Branded bookshops and brilliant Barter

In the world of book buying there is a definite divide between the big chains – Amazon, Waterstones, etc – and the small independent or second hand bookshops. One on side of the divide, readers can buy books at low cost, but hand their money over to a large corporation. On the other, books are more expensive, but the whole experience of book buying comes into play – a more personal service, and a nicer atmosphere. Both readers and writers seem to prefer the latter.

Recently, Waterstones has been criticised for opening bookshops that are unbranded – that is, they don’t look like a typical Waterstones shop, and it’s likely that most people who went in wouldn’t realise that they were actually purchasing their book from the chain. At a glance, the shops look like quirky little independent retailers. It would appear that the whole experience around book buying matters more, or at least as much as, the actual book that is purchased. Waterstones has used this fact to their advantage, but it hasn’t been received well. If anything, people like to know where exactly their money is going.

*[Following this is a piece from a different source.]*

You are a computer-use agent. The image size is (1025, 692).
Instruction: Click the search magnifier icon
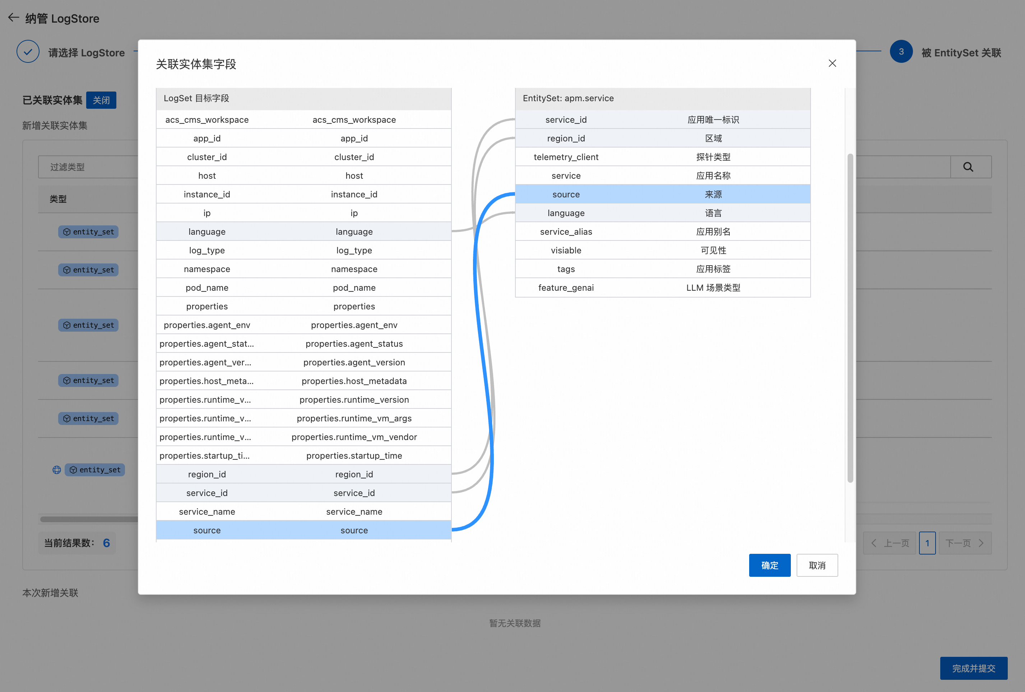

Recently I visited Barter Books – for those who don’t know, this is a beautiful second hand book shop in the Northumberland town of Alnwick. Housed in an old railway station, it is full to the brim of books of every shape, size, age and genre. There are special editions costing hundreds of pounds, down to paperbacks on sale for £2 or £3. Fiction and non fiction, books for both children and adults… plus a coffee shop, space to sit and read next to the fire, and a toy train running on a loop round and round the ceiling above you.

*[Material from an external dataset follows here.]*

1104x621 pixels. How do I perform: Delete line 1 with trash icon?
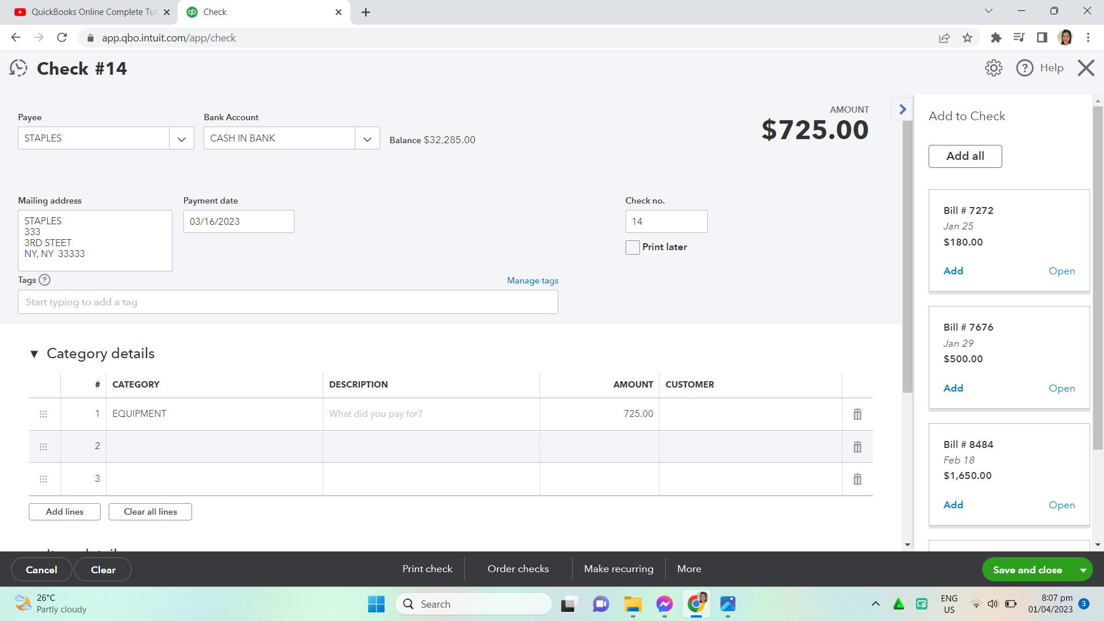tap(857, 414)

I don’t go there as much as I’d like, but when I do go it’s for the experience as much as anything else. It doesn’t matter if you don’t buy anything (though I managed to leave with a respectable haul of 3 books). You never know what you’re going to find, and unless you go there with a specific title in mind to purchase, you could easily spend hours getting lost amongst the shelves, and still probably never fully explore everything on offer. Unless it’s a mass produced paperback, however, I wouldn’t say the prices are particularly cheap. But the bookish atmosphere is enough of an appeal for any book lover, as is the possibility of discovering a treasure on the shelves. While I was there I began to wonder – how would I feel if I found out that Barter Books was actually run by Waterstones, without me knowing it? Would I be happy enough that such a wonderful shop existed? How much does branding matter?